You're basically arguing against a theory being able to predict things!
No, you just assumed that. It's fine for GR (or any theory) to predict things, including things that haven't been experimentally confirmed. What isn't scientific is when journals declare a theory sacrosanct even where it's not experimentally confirmed. No one can argue in a journal against the validity of black holes now, for example, even though they aren't experimentally confirmed and therefore could be the result of a problem in the theory. Their assumed validity is locked in stone.

And as for black holes we have observed objects which match all the expected properties of black holes, such as Cygnus X-1 or the centres of most (if not all) galaxies.
Every such observation depends on the validity of GR. They’re plugging values from those observations into the theory to see if it predicts a black hole. That’s okay, but it’s not confirmation by any stretch of reason. It's probably true though that 98% of physics grads today erroneously believe that black holes are experimentally confirmed.

The fact you are laughed at when you make claims of having some amazing result because of a dream you had, that you're told you're not doing anything viable, is not because of some conspiracy of silence but because you have produced nothing of value.
What dream? Don’t pollute this thread with your crap. Go to the appropriate thread.

It always amazes me how cranks come to science forums to pitch their claims and then get upset when someone points out their work fails to be good science or even science at all.

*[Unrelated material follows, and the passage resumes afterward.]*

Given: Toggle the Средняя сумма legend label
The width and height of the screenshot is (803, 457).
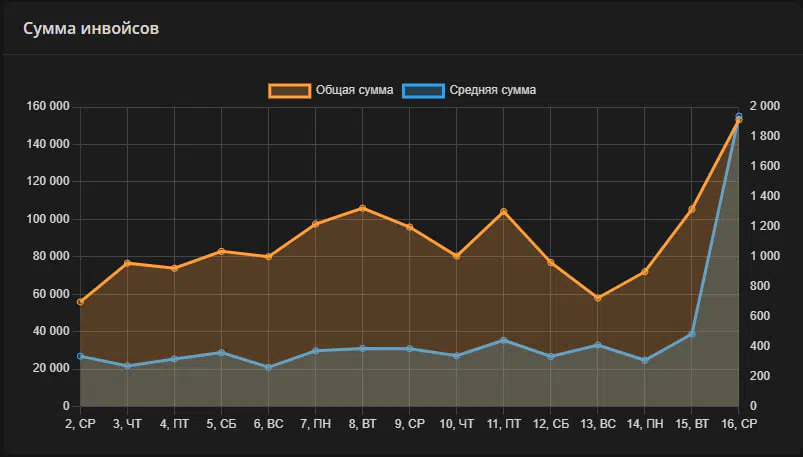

But then perhaps if you spent some time reading up about the scientific method you'd know more about it than you're getting from your dreams.
Thanks for helping make my case for me.

I once had a discussion with the editor of a major physics journal, easily one of the top 3, and nothing to do with a submission. Went like this:

Me: “blah blah relativity blah”
Editor: It always amazes me how cranks come to journals to pitch their claims… If you spent some time reading up about the scientific method you'd know more about…
Me: Uh, the whole thing you responded to was a direct quote from the authors of the authoritative book Gravitation, as I noted.
Editor: <end of discussion>

Who can blame them really? They get bombarded with junk. So they'd become biased against new ideas and the babies would get thrown out with the bath water. I’m just pointing out that peer review isn’t all it’s cracked up to be. It may in fact do more harm than good to science. One thing’s for sure, science did fine without it.
 
No major journal today is going to consider anything that challenges general relativity period. Well maybe Hawking could do it but I doubt it.
And you're basing this on your extensive experience in the research community? Oh wait, you don't have any. The fact is cranks get shot down because they fail to provide even basic evidence and methodology for their claims. But rather than accepting its their fault they all cry "Conspiracy!!". Take a little responsibility and accept that its not everyone else's fault you're crap at science its yours.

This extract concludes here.